- _Work task_: For the listing that follows, give again exactly the lines from the one with "What the Research" to the one with "March 2024 (240, 1042)", including both.

- _Data to process_:
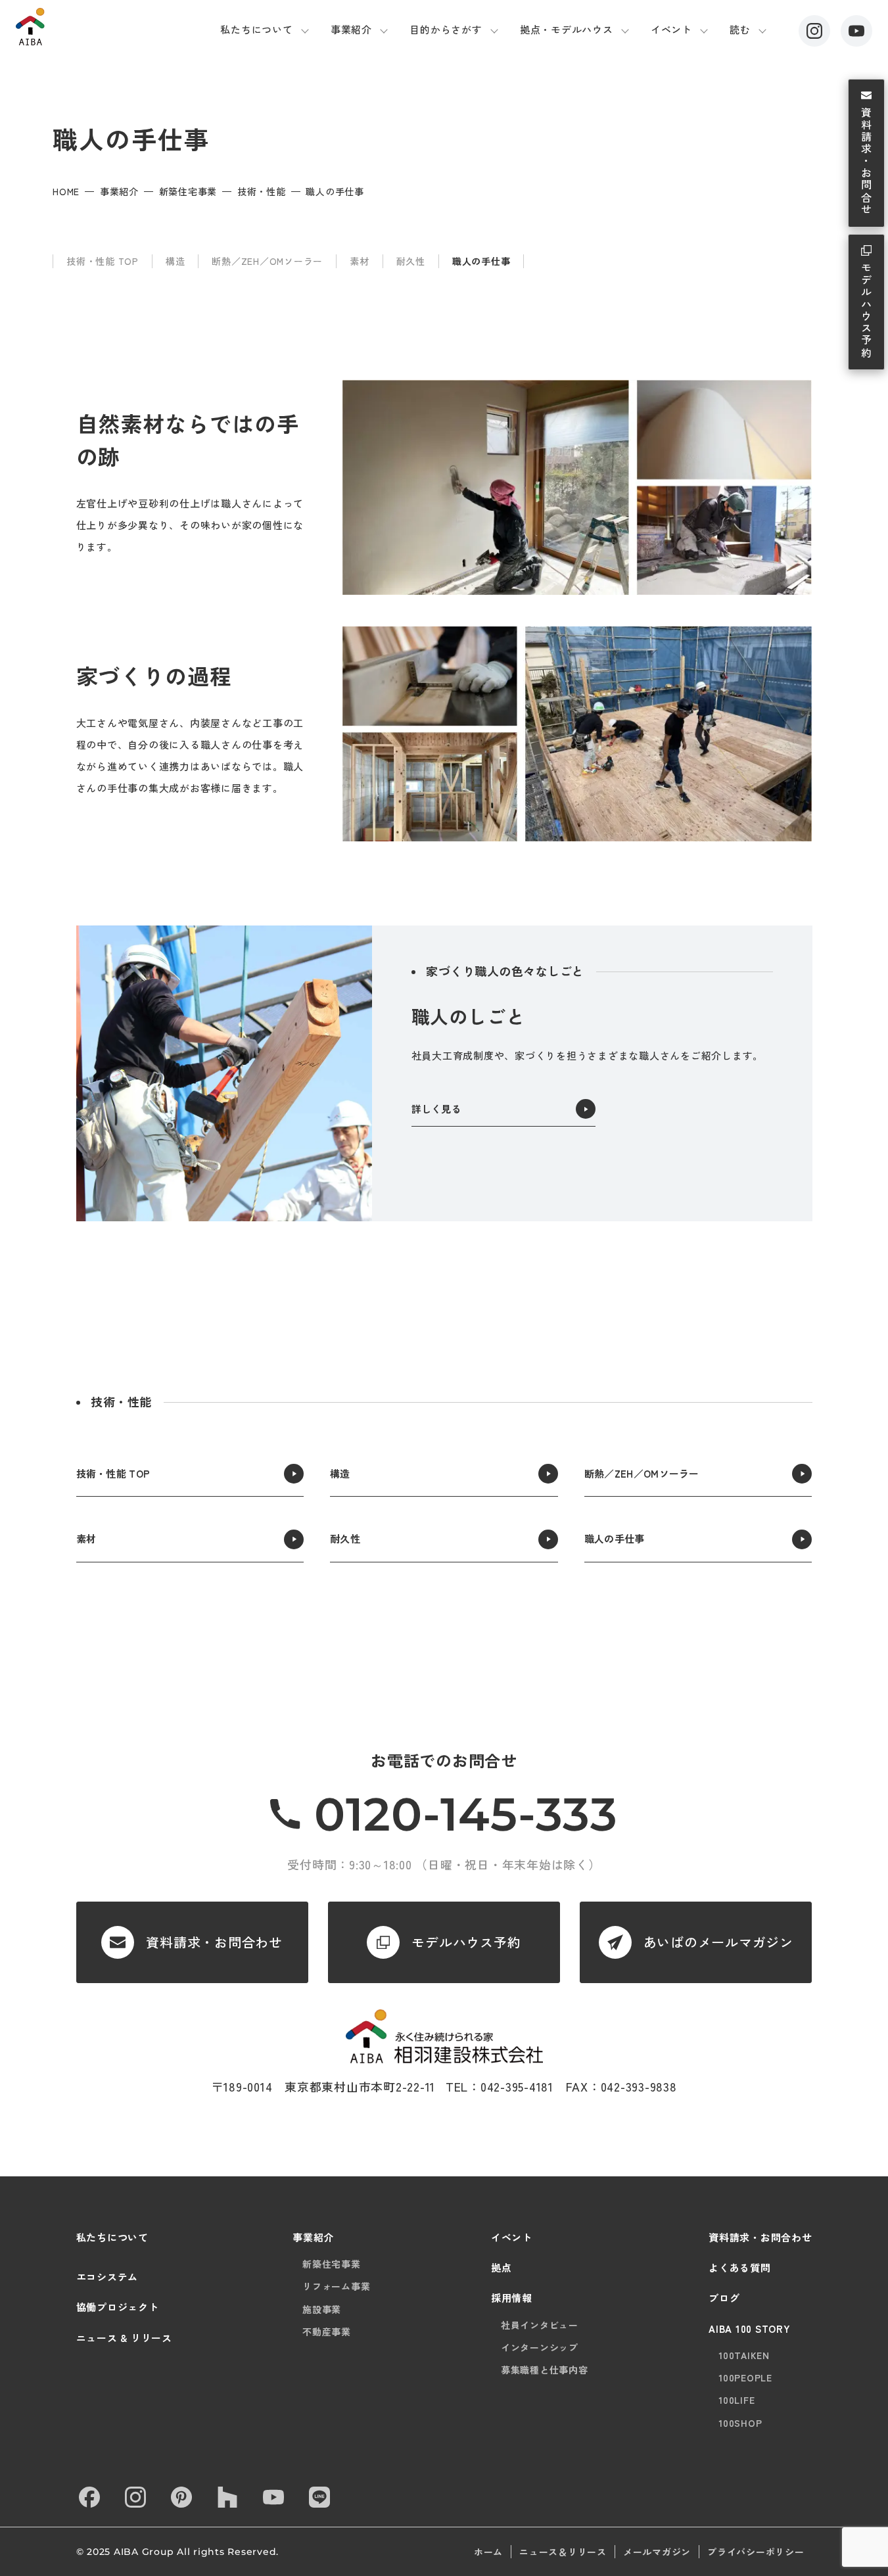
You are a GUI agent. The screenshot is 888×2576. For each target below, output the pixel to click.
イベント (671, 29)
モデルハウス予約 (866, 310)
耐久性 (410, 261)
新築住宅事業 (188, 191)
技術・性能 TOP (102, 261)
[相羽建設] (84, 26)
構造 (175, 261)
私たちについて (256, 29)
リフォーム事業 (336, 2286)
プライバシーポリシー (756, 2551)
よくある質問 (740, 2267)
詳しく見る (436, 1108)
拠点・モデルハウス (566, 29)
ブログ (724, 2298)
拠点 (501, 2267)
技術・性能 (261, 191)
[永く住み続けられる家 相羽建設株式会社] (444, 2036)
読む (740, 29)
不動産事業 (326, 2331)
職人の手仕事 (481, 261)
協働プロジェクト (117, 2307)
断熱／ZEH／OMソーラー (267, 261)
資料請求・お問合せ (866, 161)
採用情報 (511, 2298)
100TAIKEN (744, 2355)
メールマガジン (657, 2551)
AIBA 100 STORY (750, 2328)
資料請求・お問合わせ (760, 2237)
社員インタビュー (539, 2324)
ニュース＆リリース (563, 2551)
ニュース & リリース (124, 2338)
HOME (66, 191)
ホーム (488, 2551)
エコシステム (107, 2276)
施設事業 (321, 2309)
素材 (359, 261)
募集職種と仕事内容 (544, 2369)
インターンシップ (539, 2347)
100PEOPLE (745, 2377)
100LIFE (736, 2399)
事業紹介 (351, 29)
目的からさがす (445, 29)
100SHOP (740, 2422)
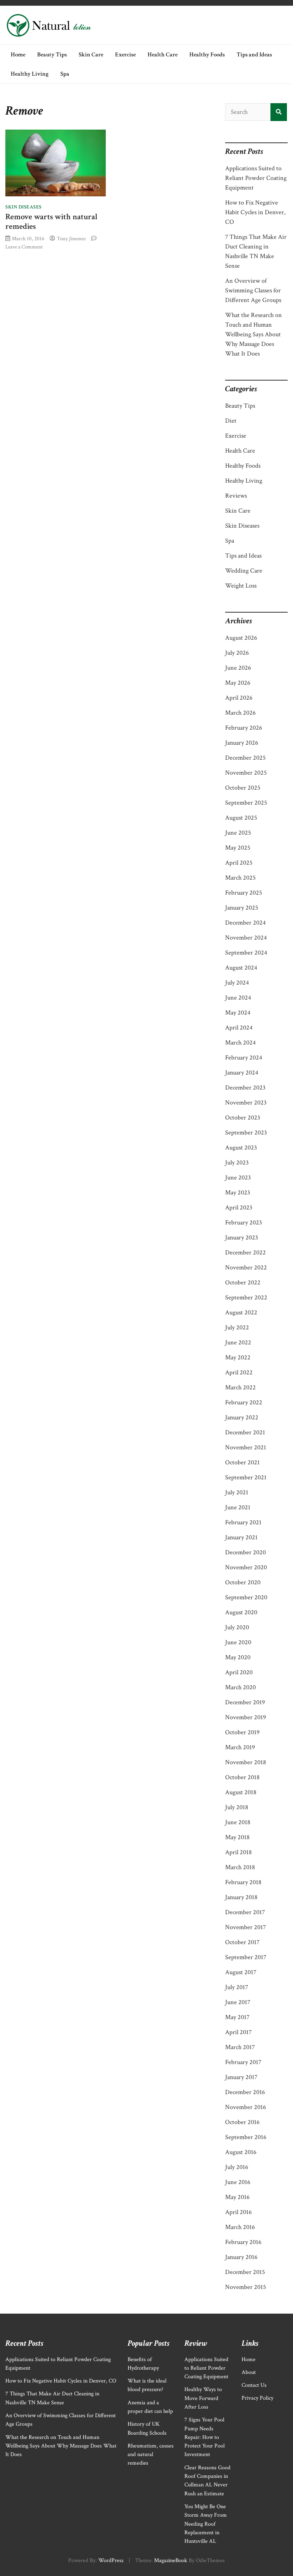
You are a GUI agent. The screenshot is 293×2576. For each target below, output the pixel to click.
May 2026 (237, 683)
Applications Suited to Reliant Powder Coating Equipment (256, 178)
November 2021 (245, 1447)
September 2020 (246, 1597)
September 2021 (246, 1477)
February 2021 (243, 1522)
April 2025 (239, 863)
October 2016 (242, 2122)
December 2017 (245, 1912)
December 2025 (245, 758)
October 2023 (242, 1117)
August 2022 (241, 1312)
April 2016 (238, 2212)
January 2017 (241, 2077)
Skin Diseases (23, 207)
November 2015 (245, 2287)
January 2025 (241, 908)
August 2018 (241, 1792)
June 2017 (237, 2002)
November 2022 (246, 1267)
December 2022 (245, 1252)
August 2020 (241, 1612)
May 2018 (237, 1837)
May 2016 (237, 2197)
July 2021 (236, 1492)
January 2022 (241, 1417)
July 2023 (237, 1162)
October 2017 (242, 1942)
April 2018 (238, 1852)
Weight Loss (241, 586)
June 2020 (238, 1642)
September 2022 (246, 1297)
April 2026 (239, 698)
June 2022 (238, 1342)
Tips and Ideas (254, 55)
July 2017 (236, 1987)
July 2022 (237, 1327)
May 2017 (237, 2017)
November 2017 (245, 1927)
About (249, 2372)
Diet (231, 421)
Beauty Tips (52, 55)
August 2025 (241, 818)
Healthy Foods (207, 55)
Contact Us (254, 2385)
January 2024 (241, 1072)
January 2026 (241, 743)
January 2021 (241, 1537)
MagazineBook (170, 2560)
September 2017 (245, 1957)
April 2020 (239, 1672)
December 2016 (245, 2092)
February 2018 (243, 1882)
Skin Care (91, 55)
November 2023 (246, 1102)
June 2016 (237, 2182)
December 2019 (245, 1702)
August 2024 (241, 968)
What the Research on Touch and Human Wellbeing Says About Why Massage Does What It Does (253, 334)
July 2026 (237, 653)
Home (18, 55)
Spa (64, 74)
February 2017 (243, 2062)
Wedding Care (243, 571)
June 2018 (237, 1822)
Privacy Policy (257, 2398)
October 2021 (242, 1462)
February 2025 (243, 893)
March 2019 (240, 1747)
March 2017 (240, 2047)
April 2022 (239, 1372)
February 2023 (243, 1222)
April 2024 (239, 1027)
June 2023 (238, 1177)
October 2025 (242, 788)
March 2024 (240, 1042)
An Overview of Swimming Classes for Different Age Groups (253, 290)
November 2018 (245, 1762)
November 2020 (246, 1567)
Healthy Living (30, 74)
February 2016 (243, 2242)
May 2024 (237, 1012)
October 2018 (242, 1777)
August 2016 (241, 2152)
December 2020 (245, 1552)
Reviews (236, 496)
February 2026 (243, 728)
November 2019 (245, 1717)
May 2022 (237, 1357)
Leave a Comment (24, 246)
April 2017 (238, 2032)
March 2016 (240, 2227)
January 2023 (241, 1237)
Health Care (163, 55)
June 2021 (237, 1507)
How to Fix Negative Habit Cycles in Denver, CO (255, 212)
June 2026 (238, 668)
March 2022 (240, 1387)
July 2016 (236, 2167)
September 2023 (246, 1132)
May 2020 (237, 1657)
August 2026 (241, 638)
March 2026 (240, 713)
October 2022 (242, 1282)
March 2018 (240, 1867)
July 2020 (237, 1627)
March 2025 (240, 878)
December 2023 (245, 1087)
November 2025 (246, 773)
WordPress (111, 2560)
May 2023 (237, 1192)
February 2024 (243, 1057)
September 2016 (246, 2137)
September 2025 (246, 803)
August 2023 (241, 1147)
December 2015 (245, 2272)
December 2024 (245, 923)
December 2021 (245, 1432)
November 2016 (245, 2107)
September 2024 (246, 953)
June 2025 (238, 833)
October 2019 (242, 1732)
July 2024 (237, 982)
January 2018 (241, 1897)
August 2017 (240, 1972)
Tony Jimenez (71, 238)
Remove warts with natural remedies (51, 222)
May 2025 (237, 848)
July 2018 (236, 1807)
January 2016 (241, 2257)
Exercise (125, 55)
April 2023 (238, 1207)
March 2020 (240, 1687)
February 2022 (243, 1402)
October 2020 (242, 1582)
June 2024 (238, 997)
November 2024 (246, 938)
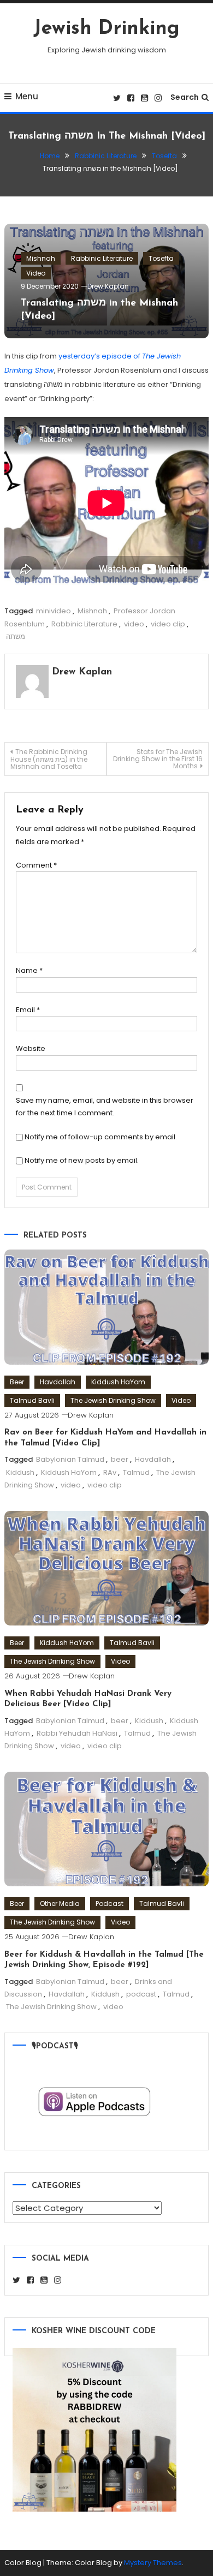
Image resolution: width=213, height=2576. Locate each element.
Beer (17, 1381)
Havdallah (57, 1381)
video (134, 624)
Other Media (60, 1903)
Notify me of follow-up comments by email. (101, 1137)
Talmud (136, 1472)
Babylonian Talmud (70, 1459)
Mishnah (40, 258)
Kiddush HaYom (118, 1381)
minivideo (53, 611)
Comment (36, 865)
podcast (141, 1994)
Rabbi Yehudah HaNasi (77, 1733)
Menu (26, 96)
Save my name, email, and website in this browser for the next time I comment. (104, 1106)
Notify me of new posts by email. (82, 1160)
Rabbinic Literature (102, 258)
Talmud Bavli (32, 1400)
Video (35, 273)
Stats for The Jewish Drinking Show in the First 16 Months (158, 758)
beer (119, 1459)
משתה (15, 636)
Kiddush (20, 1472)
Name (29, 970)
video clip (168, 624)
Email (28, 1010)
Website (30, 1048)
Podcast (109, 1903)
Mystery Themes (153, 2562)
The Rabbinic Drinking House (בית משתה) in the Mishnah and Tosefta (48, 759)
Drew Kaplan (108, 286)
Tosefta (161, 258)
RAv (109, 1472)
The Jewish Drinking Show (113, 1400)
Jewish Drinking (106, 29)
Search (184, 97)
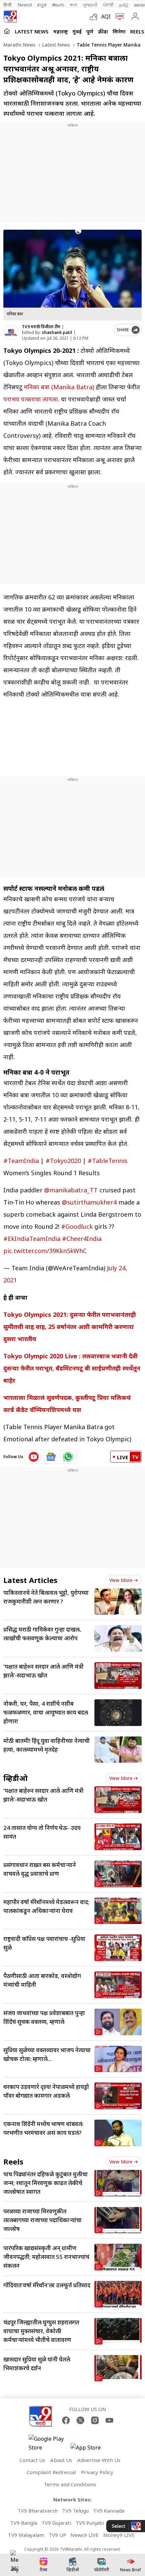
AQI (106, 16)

- _Finished exercise_:
What the Research on Touch and Human Wellbeing Says About Why Massage Does What It Does (253, 334)
July 2026 (237, 653)
Home (18, 55)
Spa (64, 74)
February 2017 (243, 2062)
Wedding Care (243, 571)
June 2018 (237, 1822)
Privacy Policy (257, 2398)
October 2021 (242, 1462)
February 2025 (243, 893)
March 2019 (240, 1747)
March 2017 (240, 2047)
April 2022 (239, 1372)
February 2023 (243, 1222)
April 2024 (239, 1027)
June 2023 (238, 1177)
October 2025 (242, 788)
March 2024 (240, 1042)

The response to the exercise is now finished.